Clayton Center presents Imago Theatre's 'ZooZoo' show

Imago Theatre's "ZooZoo" production includes a performance by these hippo-like creatures who suffer from insomnia. The show is at the Clayton Center for the Arts on Oct. 13.

Photo by Fritz Liedtke, Fritz Liedtke

Imago Theatre's "ZooZoo" production includes a performance by these hippo-like creatures who suffer from insomnia. The show is at the Clayton Center for the Arts on Oct. 13.

Imago Theatre ZooZoo

What: Mask, mime theater

When: 7 p.m. Oct. 13

Where: Clayton Center for the Arts, Maryville College

Tickets: $15-$25 adults, $12 to $20 students or senior citizens, at 865-981-8590 or http://www.claytonartscenter.com

Creatures are coming to the Clayton Center for the Arts in Maryville. Fantastic, strange dancing creatures that could be part animal, part human. Sleepless hippo-like beings. Restaurant-going anteaters. Constantly blinking bugs' eyes.

The Portland, Ore.,-based Imago Theatre presents "ZooZoo" at the center on the Maryville College campus 7 p.m. Thursday, Oct. 13. Tickets to the show at the center's Ronald and Lynda Nutt Theatre at $15 to $25 for adults, $12 to $20 for students or senior citizens. Tickets are at www.claytonartscenter.com or 865-981-8590.

"ZooZoo" is a performance that's so hard to describe that even co-founder Jerry Mouawad has problems defining some of the acts. It's part mask theater, part dance, part aerobatics, part suspended disbelief and part mime.

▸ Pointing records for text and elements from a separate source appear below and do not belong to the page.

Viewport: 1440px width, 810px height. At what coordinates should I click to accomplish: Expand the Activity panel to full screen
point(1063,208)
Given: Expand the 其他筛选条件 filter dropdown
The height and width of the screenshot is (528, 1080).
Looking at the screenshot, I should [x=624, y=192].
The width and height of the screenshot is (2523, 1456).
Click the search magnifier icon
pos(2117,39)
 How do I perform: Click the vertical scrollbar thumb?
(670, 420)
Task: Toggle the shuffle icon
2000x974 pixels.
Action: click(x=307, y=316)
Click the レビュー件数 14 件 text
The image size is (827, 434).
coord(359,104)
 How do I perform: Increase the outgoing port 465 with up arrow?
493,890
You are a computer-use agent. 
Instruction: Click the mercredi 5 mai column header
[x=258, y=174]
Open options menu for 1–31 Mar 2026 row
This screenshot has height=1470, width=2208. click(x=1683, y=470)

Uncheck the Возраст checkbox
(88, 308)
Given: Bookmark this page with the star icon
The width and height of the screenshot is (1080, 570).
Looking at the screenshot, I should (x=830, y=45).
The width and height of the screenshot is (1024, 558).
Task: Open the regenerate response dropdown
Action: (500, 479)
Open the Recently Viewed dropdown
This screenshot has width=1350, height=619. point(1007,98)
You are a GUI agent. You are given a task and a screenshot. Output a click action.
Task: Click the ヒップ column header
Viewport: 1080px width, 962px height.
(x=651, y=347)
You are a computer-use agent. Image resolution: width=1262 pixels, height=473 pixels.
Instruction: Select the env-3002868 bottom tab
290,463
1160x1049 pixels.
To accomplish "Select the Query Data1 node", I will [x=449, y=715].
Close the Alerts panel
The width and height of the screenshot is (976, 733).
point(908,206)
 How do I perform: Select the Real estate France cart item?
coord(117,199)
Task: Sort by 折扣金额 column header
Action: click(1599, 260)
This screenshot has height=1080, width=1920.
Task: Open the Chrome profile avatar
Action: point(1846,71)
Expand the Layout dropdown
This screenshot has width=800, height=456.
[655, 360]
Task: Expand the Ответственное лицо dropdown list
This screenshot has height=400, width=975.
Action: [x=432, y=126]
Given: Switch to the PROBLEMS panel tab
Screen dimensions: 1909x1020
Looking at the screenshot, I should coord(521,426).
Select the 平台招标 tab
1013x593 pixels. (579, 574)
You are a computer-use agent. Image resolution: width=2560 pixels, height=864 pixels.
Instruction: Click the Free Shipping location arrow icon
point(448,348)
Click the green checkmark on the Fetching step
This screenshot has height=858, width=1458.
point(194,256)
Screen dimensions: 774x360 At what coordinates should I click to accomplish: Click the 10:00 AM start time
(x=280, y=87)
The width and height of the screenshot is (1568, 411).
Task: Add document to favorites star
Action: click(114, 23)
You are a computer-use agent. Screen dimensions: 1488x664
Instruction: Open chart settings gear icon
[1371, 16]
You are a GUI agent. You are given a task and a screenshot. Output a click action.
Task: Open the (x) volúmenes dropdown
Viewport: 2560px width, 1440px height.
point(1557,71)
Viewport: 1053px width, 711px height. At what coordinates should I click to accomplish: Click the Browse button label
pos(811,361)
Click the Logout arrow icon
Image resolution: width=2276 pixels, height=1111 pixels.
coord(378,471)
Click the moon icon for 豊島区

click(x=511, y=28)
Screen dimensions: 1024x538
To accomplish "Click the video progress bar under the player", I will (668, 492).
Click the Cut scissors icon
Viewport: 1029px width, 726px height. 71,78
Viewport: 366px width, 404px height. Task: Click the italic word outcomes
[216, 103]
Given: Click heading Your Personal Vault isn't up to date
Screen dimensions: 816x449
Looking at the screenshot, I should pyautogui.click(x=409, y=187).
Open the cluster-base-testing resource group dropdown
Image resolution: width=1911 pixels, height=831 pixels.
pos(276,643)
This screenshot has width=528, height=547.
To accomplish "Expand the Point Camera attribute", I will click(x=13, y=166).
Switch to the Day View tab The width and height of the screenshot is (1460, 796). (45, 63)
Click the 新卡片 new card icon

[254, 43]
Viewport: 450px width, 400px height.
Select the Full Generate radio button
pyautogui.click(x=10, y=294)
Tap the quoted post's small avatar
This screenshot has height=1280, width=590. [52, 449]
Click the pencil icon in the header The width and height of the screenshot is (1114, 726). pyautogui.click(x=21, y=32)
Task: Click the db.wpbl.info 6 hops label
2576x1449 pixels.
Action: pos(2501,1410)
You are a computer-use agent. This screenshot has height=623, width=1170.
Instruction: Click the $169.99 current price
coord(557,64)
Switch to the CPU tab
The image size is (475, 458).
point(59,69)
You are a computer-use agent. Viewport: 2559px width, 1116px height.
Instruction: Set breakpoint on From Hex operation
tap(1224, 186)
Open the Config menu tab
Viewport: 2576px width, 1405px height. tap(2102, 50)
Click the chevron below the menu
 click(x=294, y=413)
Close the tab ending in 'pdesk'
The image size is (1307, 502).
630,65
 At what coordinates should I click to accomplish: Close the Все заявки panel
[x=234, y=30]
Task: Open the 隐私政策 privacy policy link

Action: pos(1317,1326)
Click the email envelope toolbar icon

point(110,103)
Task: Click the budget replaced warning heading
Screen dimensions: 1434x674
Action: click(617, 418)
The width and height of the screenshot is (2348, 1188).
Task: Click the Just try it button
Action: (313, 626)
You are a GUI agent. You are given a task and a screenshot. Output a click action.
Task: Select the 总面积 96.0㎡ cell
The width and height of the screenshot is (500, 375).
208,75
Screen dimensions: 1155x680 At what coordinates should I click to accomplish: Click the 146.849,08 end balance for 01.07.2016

"If I could explain it, we probably wouldn't be doing it," says Mouawad in a telephone interview.

But he knows what makes Imago's shows like "ZooZoo" appeal to audiences internationally since the theater was founded in 1979. It's fun — and funny.

"Comedy is what makes the work appeal to audiences worldwide," says Mouawad. "There are plain old funny moments."

"ZooZoo" is sort of a "best of" from Imago. Its pieces are taken from the shows "Biglittlethings" and the theater's signature "Frogz" that's played twice on Broadway. Mouawad says the show is designed for families with children ages 4 and older.

Five performers take on all the parts in the show that includes 11 pieces performed without words and set to music. Each actranges from four to eight minutes in the show that goes on about an hour and 20 minutes.

Each performer is masked, disguised and dressed as what Mouawad calls a "creature." Not animal and yet not human, these creatures are transformed by the costumes made by Imago fabricators.

"They are definitely creatures although some pieces are more realistic that others," Mouawad says. "They are not animals; we are not trying to recreate animals. We are using animals to look at ourselves, to bring small moments to life."

These creations embody human qualities, what Mouawad calls the "human spirit," as they perform often comedic routines to a background of original music. "You could say each piece goes into its own universe," he says.

So "ZooZoo" include half-hippo, half-human creatures who suffer from insomnia. And one piece starts with 10 blinking eyes of bugs. Another shows a hungry anteater-like creature at a restaurant.

After years of determining how to create its masks and costumes, Imago employees have discovered "more and more it is the simplest things that entice an audience," says Mouawad. The show's anteater must roll out his tongue to grab his dinner fare of ants. After studying different ways to make that happen, Imago employees came up with the simplest idea. A simple party horn blower — the type that rolls out when it blown into — became the tongue.

"It sounds really simple, and it is simple. But the simplest things are the hardest things to achieve," says Mouawad.

The last performance in "ZooZoo" is an unmasking of its human performers, showing the people behind the masks, costumes and mime.

"When we audition for a show we are looking for the depth of an actor, the grace of a dancer and the timing of a comedian. You need that combination," says Mouawad.